Diese recht skurrile Auftragsarbeit zeigt noch nichts von dem späteren künstlerischen Genie eines der berühmtesten Regisseure in der Geschichte Hollywoods. Hier wird nur plakativ die menschenfreundliche Arbeit eines Priesters ausgestellt, der aufgrund der lokalen Bedingungen ein recht ungewöhnliches Fortbewegungsmittel wählt. Dass die am Flugzeug anmontierte Kamera einige nette Landschaftsaufnahmen einfängt, bleibt dabei so ziemlich der einzige Pluspunkt.
Aus heutiger Sicht irritiert vor allem die offensichtliche Gestelltheit der allermeisten Szenen. Da taucht ein kleines Mädchen „überraschend" beim Pfarrer auf und wird per Schuss-Gegenschuss zwischen ihr an der Haustür und ihm am Küchentisch eingeführt. Und der Notfall eines kranken Babys am Ende, das zu einem Flughafen gebracht werden muss, um von dort per Krankenwagen weitergefahren zu werden, war offensichtlich nicht zu eilig, um noch das gesamte Filmteam zur Farm und per Flugzeug mitschicken zu können. Am ehesten ist hier noch interessant, wie selbstverständlich in früheren Dekaden dokumentarische Werke sich selbst und ihre Inhalte inszenieren konnten, ohne dass es offenbar groß Anstoß erregte.

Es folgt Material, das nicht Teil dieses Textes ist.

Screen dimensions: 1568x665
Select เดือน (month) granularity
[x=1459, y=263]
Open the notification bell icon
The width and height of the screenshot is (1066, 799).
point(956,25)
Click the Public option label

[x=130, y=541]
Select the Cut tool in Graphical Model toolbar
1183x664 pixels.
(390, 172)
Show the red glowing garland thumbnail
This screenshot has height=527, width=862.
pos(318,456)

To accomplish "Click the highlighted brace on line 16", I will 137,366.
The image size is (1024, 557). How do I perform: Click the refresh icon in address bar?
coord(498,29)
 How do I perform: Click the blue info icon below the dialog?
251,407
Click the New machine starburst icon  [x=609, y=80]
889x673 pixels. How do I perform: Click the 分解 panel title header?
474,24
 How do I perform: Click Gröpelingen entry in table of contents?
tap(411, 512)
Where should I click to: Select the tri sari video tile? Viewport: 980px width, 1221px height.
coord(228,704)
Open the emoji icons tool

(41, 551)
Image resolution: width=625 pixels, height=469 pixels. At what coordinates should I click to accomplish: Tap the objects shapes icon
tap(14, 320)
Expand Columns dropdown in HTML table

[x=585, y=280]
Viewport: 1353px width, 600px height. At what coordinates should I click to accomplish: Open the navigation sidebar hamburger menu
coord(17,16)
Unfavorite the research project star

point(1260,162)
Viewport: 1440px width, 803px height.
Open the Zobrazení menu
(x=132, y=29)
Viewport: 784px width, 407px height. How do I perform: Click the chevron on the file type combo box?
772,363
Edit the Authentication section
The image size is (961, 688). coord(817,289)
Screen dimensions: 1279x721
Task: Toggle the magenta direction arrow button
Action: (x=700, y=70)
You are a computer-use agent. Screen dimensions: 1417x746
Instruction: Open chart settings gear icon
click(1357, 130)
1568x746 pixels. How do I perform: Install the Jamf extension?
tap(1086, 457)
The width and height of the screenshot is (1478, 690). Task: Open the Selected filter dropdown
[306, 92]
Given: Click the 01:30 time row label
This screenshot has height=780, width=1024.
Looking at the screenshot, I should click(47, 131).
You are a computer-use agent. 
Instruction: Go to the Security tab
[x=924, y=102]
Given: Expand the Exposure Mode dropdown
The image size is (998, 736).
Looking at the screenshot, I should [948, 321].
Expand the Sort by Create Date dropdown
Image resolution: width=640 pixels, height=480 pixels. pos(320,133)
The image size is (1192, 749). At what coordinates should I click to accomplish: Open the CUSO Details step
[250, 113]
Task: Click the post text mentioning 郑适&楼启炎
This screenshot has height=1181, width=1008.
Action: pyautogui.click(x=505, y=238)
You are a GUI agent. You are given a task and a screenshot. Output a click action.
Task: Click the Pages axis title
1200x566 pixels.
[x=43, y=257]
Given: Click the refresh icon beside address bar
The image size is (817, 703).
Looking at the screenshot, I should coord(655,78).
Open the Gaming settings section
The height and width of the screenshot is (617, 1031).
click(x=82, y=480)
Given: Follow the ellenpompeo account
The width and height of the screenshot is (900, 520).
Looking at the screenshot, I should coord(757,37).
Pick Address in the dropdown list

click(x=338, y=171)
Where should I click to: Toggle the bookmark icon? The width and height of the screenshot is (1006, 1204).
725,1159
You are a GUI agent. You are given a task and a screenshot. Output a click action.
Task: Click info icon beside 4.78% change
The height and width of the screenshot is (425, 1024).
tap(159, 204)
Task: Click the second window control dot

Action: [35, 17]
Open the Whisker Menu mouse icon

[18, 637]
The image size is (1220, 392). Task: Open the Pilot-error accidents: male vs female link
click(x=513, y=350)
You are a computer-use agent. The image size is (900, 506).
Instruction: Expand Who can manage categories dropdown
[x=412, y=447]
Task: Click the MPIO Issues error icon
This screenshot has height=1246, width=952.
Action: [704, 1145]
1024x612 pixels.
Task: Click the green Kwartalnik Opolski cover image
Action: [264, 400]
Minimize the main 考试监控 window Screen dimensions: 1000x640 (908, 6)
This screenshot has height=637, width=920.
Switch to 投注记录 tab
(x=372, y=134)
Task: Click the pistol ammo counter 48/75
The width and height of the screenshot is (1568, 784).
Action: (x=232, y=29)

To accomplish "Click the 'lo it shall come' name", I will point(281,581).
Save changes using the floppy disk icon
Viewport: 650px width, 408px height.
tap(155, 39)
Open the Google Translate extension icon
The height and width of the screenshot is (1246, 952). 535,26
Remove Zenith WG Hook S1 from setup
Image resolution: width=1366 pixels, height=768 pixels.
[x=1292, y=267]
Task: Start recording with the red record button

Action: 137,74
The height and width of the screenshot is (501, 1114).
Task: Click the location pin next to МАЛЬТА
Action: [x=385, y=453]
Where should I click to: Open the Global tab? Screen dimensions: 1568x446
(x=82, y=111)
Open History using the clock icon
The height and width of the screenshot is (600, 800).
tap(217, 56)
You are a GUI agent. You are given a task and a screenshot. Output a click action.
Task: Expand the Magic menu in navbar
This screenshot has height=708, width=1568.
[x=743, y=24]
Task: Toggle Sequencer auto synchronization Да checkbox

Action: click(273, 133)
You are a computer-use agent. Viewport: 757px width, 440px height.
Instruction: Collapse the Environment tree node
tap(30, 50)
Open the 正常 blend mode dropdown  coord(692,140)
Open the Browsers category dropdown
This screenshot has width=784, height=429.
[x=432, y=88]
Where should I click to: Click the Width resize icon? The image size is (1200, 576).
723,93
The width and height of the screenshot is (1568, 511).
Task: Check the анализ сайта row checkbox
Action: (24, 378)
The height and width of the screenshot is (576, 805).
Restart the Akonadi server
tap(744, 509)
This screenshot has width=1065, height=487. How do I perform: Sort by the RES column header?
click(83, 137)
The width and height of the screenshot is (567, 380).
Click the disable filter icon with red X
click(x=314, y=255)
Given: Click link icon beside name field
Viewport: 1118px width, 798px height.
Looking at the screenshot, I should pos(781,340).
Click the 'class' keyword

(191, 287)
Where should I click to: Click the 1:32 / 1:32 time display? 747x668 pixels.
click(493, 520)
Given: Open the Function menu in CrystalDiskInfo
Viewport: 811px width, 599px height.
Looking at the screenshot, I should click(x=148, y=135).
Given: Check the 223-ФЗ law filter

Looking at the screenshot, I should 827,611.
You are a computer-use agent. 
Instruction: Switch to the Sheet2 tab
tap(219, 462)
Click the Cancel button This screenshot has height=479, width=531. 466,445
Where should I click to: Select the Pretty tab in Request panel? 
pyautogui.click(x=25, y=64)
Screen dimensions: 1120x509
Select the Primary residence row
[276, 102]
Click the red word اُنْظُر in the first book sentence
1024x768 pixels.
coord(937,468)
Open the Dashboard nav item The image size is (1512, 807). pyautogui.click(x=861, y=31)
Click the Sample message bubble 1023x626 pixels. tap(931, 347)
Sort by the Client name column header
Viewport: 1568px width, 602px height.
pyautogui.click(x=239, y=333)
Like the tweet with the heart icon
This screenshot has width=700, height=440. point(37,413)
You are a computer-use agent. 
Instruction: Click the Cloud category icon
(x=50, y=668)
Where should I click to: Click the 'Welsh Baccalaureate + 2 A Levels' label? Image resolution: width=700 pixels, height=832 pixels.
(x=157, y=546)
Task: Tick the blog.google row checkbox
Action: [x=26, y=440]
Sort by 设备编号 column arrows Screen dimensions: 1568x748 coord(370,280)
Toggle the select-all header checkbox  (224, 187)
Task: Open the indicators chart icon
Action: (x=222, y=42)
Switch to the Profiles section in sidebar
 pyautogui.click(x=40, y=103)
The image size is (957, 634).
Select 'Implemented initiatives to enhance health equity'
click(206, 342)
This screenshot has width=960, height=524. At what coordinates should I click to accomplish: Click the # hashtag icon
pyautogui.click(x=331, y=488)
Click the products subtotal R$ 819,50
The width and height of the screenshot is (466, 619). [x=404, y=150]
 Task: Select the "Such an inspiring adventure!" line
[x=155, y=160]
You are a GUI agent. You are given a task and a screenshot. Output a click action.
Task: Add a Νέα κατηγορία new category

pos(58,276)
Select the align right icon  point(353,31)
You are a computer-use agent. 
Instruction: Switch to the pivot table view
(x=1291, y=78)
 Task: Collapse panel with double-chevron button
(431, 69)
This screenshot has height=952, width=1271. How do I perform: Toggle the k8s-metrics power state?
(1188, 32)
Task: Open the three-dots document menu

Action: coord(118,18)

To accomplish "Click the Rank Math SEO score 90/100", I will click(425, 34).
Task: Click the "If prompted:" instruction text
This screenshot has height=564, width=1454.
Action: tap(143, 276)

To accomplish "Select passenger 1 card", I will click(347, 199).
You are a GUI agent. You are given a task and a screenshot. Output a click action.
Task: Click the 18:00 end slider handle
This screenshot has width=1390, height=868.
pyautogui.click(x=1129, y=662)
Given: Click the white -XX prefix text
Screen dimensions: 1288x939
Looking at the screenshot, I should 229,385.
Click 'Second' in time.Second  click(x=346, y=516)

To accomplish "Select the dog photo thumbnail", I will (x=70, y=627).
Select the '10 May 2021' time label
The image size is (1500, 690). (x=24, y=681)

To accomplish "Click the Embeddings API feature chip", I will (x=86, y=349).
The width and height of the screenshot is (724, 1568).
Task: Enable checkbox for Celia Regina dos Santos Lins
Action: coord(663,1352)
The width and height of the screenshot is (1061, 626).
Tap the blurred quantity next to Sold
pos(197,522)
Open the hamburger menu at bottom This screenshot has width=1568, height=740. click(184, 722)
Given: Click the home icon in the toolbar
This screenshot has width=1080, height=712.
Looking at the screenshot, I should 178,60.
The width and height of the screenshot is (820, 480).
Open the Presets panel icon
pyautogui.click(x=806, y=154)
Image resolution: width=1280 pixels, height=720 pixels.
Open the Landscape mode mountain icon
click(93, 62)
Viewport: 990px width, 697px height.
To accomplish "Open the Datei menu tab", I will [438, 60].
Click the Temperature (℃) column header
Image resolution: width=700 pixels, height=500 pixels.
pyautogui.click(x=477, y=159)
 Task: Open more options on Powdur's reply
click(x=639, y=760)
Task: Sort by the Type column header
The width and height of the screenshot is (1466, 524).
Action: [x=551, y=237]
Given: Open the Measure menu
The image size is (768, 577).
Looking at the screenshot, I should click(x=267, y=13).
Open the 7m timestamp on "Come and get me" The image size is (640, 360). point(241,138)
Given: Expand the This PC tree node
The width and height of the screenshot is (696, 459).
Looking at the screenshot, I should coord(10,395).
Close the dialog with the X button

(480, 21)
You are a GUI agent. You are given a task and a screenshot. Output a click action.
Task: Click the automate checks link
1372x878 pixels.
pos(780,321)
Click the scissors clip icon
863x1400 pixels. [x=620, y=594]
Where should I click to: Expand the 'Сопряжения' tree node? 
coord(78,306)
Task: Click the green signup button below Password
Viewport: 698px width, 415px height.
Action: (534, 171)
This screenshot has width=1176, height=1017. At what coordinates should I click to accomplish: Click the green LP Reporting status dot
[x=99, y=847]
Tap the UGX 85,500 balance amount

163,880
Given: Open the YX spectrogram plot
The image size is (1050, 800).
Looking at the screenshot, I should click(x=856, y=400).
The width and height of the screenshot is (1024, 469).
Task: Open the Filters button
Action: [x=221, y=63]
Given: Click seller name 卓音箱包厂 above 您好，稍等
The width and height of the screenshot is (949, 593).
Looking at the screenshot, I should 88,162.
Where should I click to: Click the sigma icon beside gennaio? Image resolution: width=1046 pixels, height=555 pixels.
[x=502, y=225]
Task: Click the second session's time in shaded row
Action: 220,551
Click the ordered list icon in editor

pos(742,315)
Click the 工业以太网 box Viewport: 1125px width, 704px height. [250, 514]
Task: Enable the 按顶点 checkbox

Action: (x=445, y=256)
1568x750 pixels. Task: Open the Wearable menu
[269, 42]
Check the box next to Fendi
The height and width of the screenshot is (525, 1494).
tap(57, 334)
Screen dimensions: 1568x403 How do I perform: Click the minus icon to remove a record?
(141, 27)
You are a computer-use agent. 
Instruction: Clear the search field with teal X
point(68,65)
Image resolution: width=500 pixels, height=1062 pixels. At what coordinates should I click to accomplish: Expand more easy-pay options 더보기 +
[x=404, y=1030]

Als kleiner historischer Einblick in vergangene Sehgewohnheiten ist „Flying Padre" also durchaus interessant.
Rein filmisch allerdings hat er wenig zu bieten. Natürlich macht eine derart kurze Laufzeit es auch schwer, hier dramaturgisch oder erzählerisch etwas Tiefergehendes aufzubauen. So bleibt der Film ein flüchtiger Einblick in den ungewöhnlichen Arbeitsalltag eines Pfarrers, der im ersten Moment durchaus faszinieren kann, aber innerhalb kürzester Zeit schon in der Darstellung und Betonung der Masse an notwendigen Flügen repetitiv und langatmig wird. Und wenn am Ende nach der Hilfe für das Baby ein Loblied auf unsichtbare Helden wie diesen Pfarrer angestimmt wird, der nichts weiter zum Dank wolle als die Gewissheit, helfen zu können (wie hoch wohl sein Gehalt in dieser eher ärmlichen Gegend ausfällt, bleibt natürlich ungenannt), wird es endgültig pathetisch und heuchlerisch.
Weder inhaltlich noch formal kann sich dieser Kurzbeitrag, der wohl als Vorprogramm für Kinovorführungen gedacht war, von alten Wochenschausendungen abheben. Dass ein so legendärer Name wie Kubrick hier Regie geführt hat, ist wohl am ehesten auf chronische Geldknappheit und die Möglichkeit des Nachwuchsregisseurs zurückzuführen, einen Fuß in die Tür der Filmproduktion zu bekommen. Selbst für eisenharte Kubrick-Fans wird hier aber weiß Gott nichts weiter geboten.